Take an "exotic" language like English: You can use the word "ahead" to signify an earlier point in time, saying "We are at 20 minutes ahead of 1 p.m." to mean "It's now 12:40 p.m." Based on this evidence alone, a Martian linguist could then justifiably decide that English speakers, much like the Aymara, put the past in front.
There are also in English ambiguous expressions like "Wednesday's meeting was moved forward two days." Does that mean the new meeting time falls on Friday or Monday? Roughly half of polled English speakers will pick the former and the other half the latter. And that depends, it turns out, on whether they're picturing themselves as being in motion relative to time or time itself as moving. Both of these ideas are perfectly acceptable in English and grammatical too, as illustrated by "We're coming to the end of the year" vs. "The end of the year is approaching."
Analysis of the gestural data proved telling: The Aymara, especially the elderly who didn't command a grammatically correct Spanish, indicated space behind themselves when speaking of the future – by thumbing or waving over their shoulders – and indicated space in front of themselves when speaking of the past – by sweeping forward with their hands and arms, close to their bodies for now or the near past and farther out, to the full extent of the arm, for ancient times. In other words, they used gestures identical to the familiar ones – only exactly in reverse.
"These findings suggest that cognition of such everyday abstractions as time is at least partly a cultural phenomenon," Nunez said. "That we construe time on a front-back axis, treating future and past as though they were locations ahead and behind, is strongly influenced by the way we move, by our dorsoventral morphology, by our frontal binocular vision, etc. Ultimately, had we been blob-ish amoeba-like creatures, we wouldn't have had the means to create and bring forth these concepts.
"But the Aymara counter-example makes plain that there is room for cultural variation. With the same bodies – the same neuroanatomy, neurotransmitters and all – here we have a basic concept that is utterly different," he said.
Why, however, is not entirely certain. One possibility, Nunez and Sweetser argue, is that the Aymara place a great deal of significance on whether an event or action has been seen or not seen by the speaker.
A "simple" unqualified statement like "In 1492, Columbus sailed the ocean blue" is not possible in Aymara – the sentence would necessarily also have to specify whether the speaker had personally witnessed this or was reporting hearsay.
In a culture that privileges a distinction between seen/unseen – and known/unknown – to such an extent as to weave "evidential" requirements inextricably into its language, it makes sense to metaphorically place the known past in front of you, in your field of view, and the unknown and unknowable future behind your back.
Though that may be an initial explanation – and in line with the observation, the researchers write, that "often elderly Aymara speakers simply refused to talk about the future on the grounds that little or nothing sensible could be said about it" – it is not sufficient, because other cultures also make use of similar evidential systems and yet still have a future ahead.

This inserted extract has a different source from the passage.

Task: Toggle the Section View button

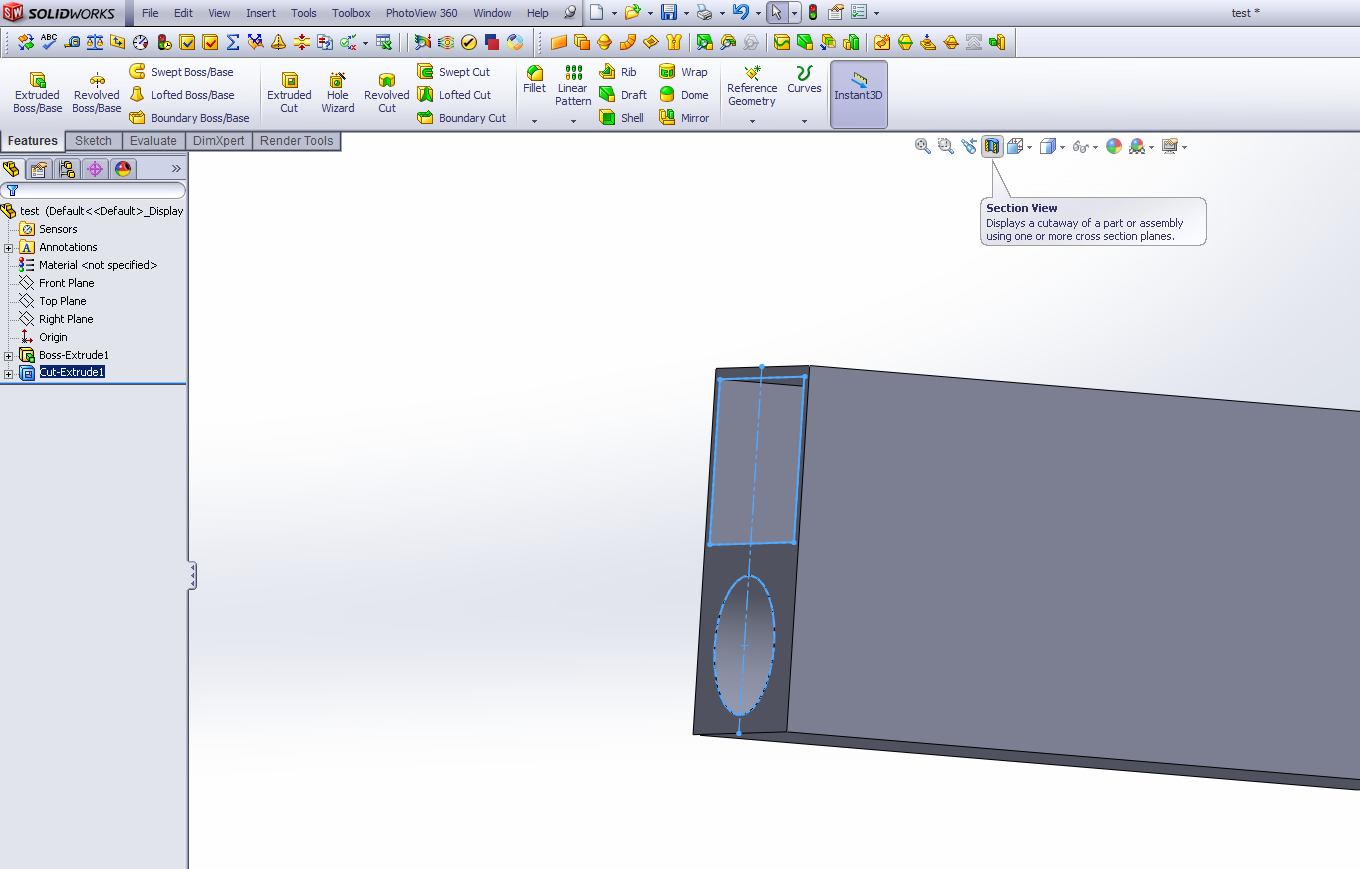Action: click(x=992, y=146)
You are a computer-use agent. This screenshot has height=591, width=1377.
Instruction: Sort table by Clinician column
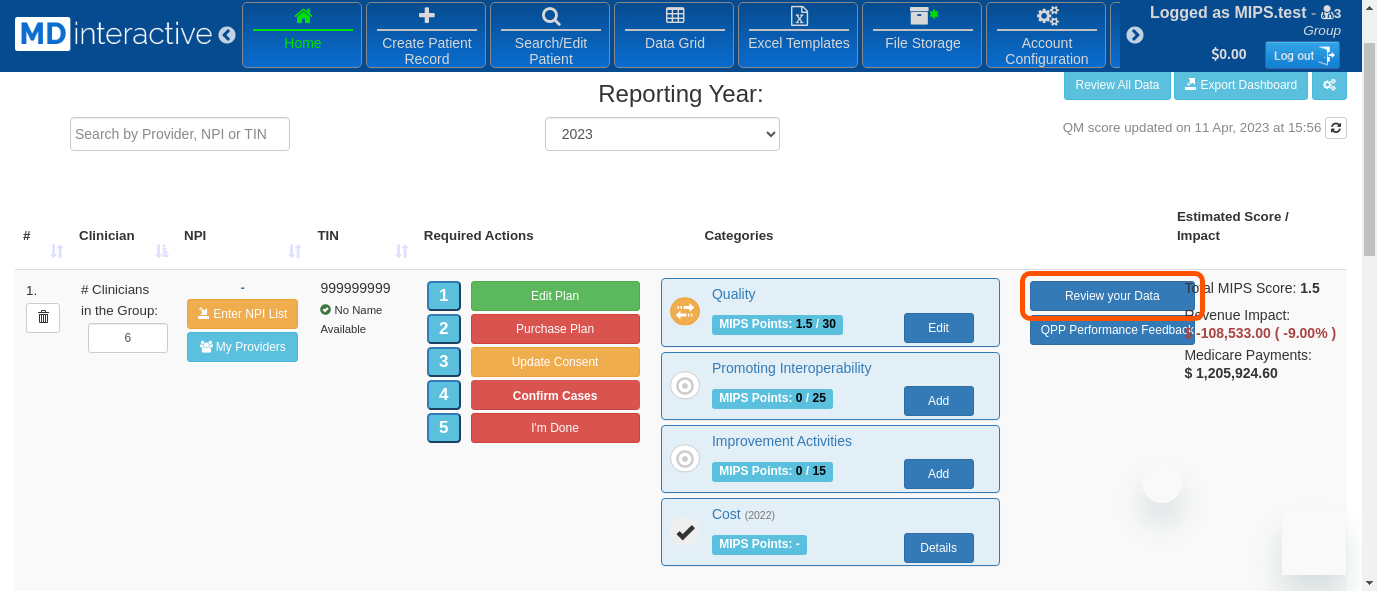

The consequences, on the other hand, may have been profound. This cultural, cognitive-linguistic difference could have contributed, Nunez said, to the conquistadors' disdain of the Aymara as shiftless – uninterested in progress or going "forward."
Now, while the future of the Aymara language itself is not in jeopardy – it numbers some two to three million contemporary speakers – its particular way of thinking about time seems, at least in Northern Chile, to be on the way out.
The study's younger subjects, Aymara fluent in Spanish, tended to gesture in the common fashion. It appears they have reoriented their thinking. Now along with the rest of the globe, their backs are to the past, and they are facing the future.